Before training the network, we preprocessed the dataset in two steps. First, we normalized the image intensity between zero and one based on the 5th and 95th intensity percentiles. Next, all images were resized to 512\(\times\)512 using bilinear interpolation. 19
We selected 100 cases for development and 27 cases for testing. During the development process, 10% of the training cases (10 cases) were randomly chosen as the validation set. The models for breast and FGT segmentation were trained independently using the same U-net structure .The network was trained from random weights initialized using He’s initialization method.20 The training processes included a total of 200 epochs before convergence. The Adam optimizer was used for back-propagation of gradients. To prevent overfitting, a term for L2 regularization was added to the binary cross-entropy loss. An initial learning rate of 1e-4 was used and decayed by 0.8 every 40 steps. The final segmented masks were predicted with a threshold of 0.5. These hyperparameters were chosen after iterative tests done on the validation set, with varying learning rates, batch sizes, and total epochs.

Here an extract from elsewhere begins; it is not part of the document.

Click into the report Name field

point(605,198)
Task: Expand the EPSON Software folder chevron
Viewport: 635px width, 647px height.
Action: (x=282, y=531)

All of the code used for data preprocessing, model training, and model evaluation can be found online at: https://github.com/MaciejMazurowski/Breast-dense-tissue-segmentation
2.5 Evaluation of the model for segmentation accuracy
Performance of our automated segmentation model was assessed with the Dice similarity coefficient (DSC) which is a statistical validation metric that measures the similarity between two datasets and is a commonly used spatial overlap index to evaluate the performance of image segmentation models. The values of DSC range from 0 (indicating no spatial overlap between two sets of binary segmentation results) to 1 (indicating complete overlap). For this study, the DSCs were calculated by comparing the image segmentations produced by the model against the manual segmentations on the selected images to determine the accuracy of the model on the training and test sets.

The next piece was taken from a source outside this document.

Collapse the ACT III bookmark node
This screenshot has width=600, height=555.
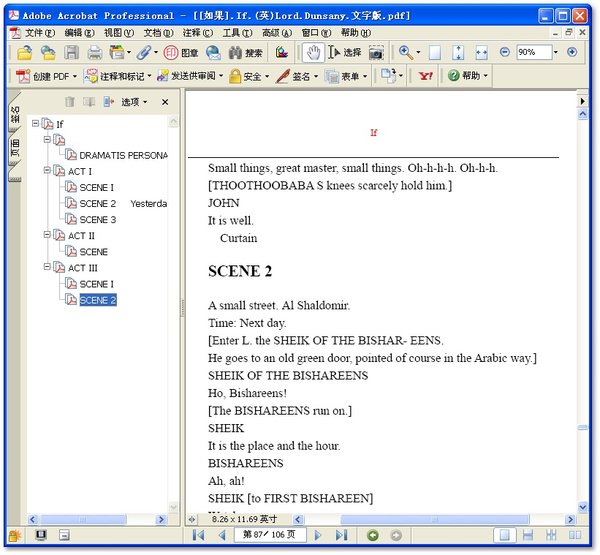[48, 268]
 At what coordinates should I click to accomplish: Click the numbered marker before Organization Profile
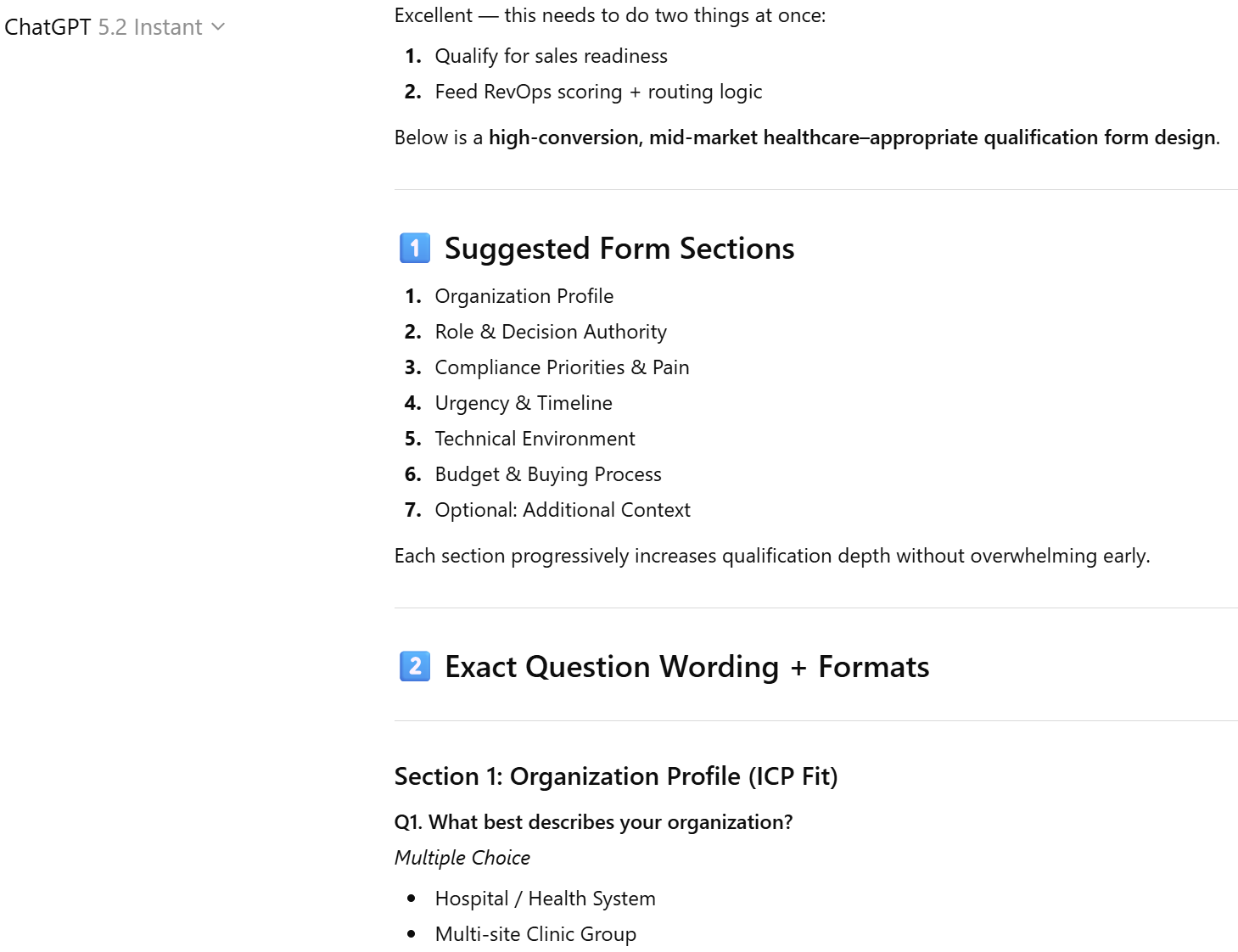(x=413, y=295)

2.6 Evaluation of the model for FGT percentage assessment
To evaluate the performance of the model in assessing the overall breast density, we used an extended testing set of all slices for 50 cases (including the 27 test set cases used in the previous sections). Three fellowship-trained and board-certified breast radiologists reviewed the pre-contrast images on these studies and classified the FGT into four categories according to the 2013 Breast Imaging-Reporting and Data System (BI-RADS) Atlas: almost entirely fat, scattered fibroglandular tissue, heterogeneous fibroglandular tissue, and extreme fibroglandular tissue (category a, b, c, and d, respectively).

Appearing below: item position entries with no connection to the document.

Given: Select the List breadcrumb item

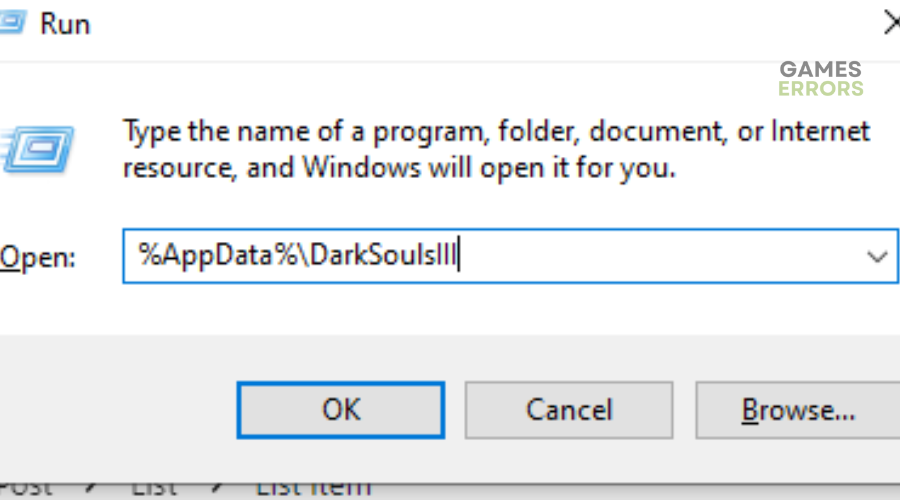Looking at the screenshot, I should click(154, 490).
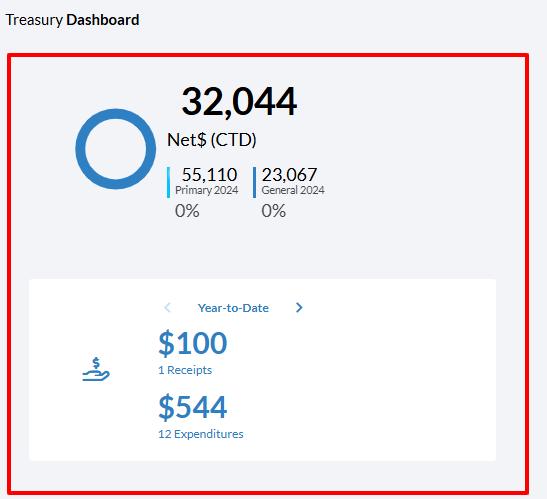This screenshot has width=547, height=499.
Task: Click the dark blue General 2024 color bar
Action: point(254,182)
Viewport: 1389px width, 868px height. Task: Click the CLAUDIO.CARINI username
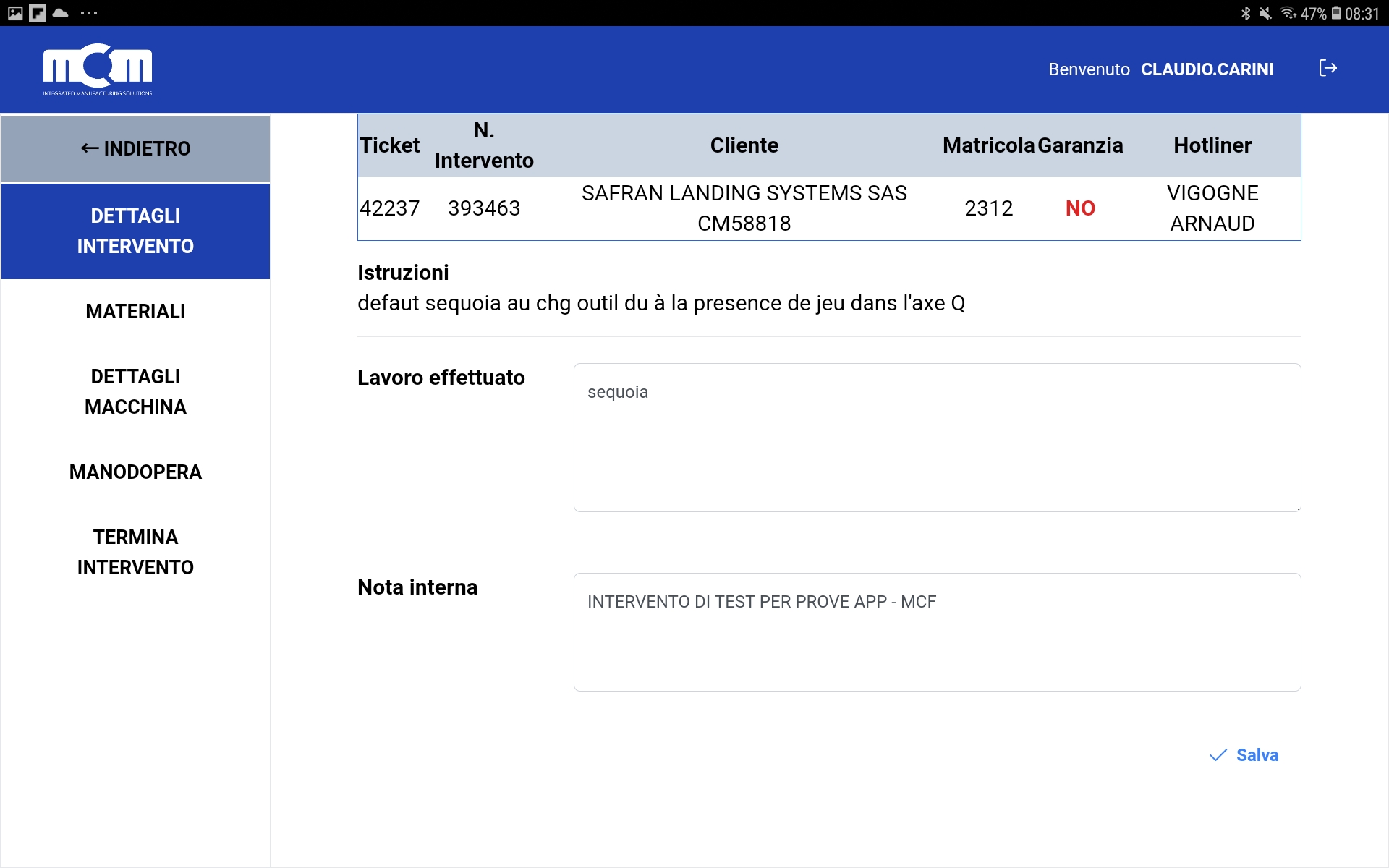tap(1207, 69)
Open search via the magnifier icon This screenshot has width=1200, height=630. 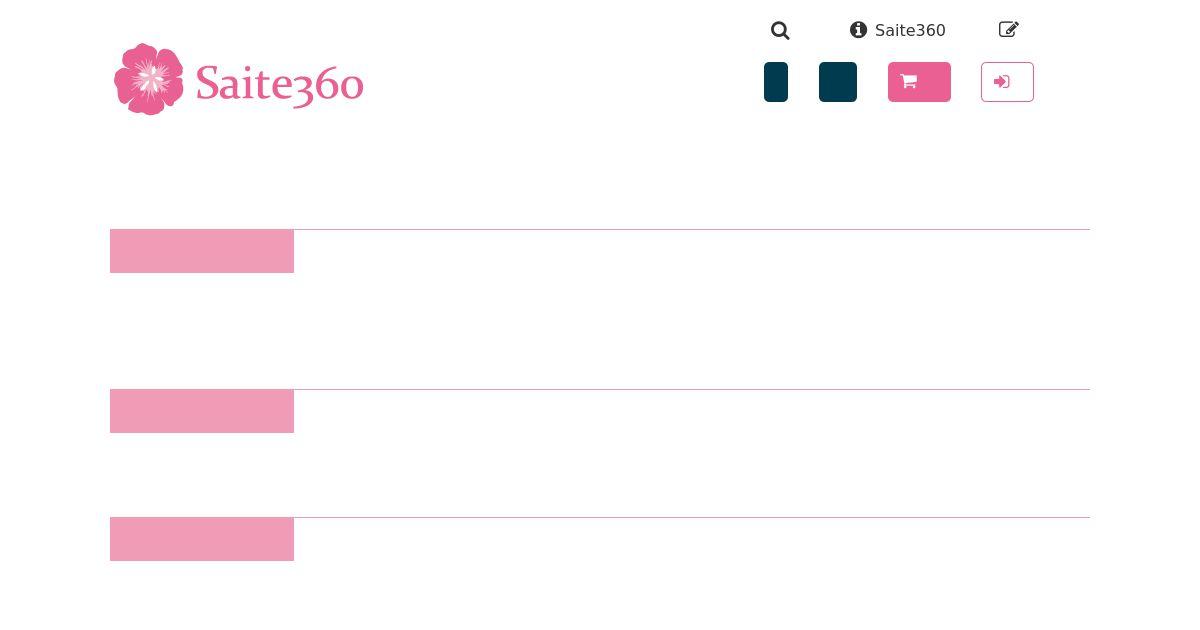pyautogui.click(x=780, y=31)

The FGT percentage for the algorithm was computed based on the breast and FGT segmentations using the following formula21:
$$FGT percentage=\frac{\left|FGT\right|}{\left|Breast\right|} \times 100$$
where |FGT| is the total volume of FGT and |Breast| is the total volume of the breast. To calculate |FGT| and |Breast|, we applied the trained breast segmentation model and FGT segmentation model to the whole MRI study (i.e., all image slices) in the test set to achieve the predicted masks of breast and FGT. Then |FGT| was calculated by adding the area of FGT in each slice of the MRI study, and |Breast| was computed in a similar fashion (Fig. 1).
The radiologist assessments were regarded as ground truth and were compared to the FGT percentage calculated by our algorithm. We assessed the association between the algorithm and the radiologists using Spearman’s correlation coefficient (r). The inter-reader variability among the three radiologists was measured with Cohen’s kappa coefficient (κ).